Experiments with Truth: Analysis

How Anonymous have become digital culture’s protest heroes

In 2007, the hacktivist collective Anonymous was dubbed the “internet hate machine” by Fox News for their trolling campaigns. Six years later, they are the white knights of the digital realm, seeking justice for the now deceased 17-year-old Rehtaeh Parsons, an alleged gang rape victim who killed herself after bullying by her Nova Scotian classmates. This is just one of the collective’s high profile causes in the past week, but in terms of good PR and an agency for change, it compares to their actions on Steubenville.

They call it #OpJustice4Rehtaeh on Twitter, and all types of people – from journalists and teens to women who normally wouldn’t associate with Anonymous – have been spreading Anonymous’ related material in the name of Parsons since Tuesday, after news of her mother turning off her daughter’s life support made global headlines.

The concerned non-Canadians and feminists in faraway places that joined in the online protest don’t consider themselves “hacktivists”, nor are they afraid of the FBI or their peers labeling them as terrorist sympathisers.

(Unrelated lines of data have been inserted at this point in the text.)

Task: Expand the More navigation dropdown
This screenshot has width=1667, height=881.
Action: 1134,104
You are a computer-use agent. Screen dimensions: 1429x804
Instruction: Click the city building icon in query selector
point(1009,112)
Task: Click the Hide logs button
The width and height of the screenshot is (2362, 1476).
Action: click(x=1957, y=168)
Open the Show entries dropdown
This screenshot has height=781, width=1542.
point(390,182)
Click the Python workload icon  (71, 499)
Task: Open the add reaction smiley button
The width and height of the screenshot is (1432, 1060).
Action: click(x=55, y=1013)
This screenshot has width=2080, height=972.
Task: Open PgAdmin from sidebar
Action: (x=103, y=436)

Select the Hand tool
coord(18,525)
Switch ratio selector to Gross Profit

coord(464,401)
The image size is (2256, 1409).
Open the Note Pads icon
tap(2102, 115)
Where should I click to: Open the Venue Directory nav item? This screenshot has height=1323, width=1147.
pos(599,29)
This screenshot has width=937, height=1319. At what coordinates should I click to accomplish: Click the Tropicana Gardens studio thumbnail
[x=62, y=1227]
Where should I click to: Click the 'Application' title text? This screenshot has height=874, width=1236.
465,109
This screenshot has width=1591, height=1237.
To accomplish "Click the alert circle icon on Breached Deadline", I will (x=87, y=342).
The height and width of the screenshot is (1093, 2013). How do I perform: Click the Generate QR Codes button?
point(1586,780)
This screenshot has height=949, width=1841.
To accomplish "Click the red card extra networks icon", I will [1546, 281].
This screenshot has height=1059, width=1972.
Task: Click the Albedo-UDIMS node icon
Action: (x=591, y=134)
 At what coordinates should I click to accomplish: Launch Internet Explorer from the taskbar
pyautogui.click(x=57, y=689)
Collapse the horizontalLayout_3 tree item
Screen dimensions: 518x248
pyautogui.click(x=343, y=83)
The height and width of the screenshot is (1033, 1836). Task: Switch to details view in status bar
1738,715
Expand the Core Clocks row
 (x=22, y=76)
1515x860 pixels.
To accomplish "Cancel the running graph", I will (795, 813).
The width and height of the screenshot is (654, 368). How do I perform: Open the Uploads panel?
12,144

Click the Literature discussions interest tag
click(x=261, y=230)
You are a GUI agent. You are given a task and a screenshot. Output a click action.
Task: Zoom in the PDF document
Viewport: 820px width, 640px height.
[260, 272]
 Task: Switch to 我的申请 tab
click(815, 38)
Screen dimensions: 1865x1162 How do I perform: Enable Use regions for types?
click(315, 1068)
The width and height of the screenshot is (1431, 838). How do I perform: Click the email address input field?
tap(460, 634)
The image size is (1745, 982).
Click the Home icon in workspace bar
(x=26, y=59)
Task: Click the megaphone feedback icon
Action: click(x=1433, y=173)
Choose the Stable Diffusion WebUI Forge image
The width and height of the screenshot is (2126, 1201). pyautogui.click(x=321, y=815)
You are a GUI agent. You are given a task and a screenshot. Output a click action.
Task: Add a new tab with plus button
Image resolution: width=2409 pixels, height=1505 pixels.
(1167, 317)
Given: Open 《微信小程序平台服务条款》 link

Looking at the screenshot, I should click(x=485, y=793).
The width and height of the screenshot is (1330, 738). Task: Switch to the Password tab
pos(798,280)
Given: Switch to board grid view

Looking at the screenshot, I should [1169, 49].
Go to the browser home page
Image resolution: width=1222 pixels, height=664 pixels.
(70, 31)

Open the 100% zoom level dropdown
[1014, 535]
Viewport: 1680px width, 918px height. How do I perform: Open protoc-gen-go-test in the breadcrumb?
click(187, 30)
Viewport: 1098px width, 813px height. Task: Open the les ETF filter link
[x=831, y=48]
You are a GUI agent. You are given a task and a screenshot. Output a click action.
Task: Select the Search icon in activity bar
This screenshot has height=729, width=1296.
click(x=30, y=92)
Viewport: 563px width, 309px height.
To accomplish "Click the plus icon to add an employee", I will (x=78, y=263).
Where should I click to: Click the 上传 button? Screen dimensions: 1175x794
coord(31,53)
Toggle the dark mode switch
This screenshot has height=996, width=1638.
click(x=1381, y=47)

The spooky criminal portrayal of Anonymous has melted from the public consciousness, to be replaced with an image of strangers in pale masks passionate about improving society, one cause at a time. Since Anonymous causes are varied and inspired by current events, jumping on this form of vigilante-motivated activism – or what some would call clicktivism – has never been more popular. Or as in Parsons’ case, as effective.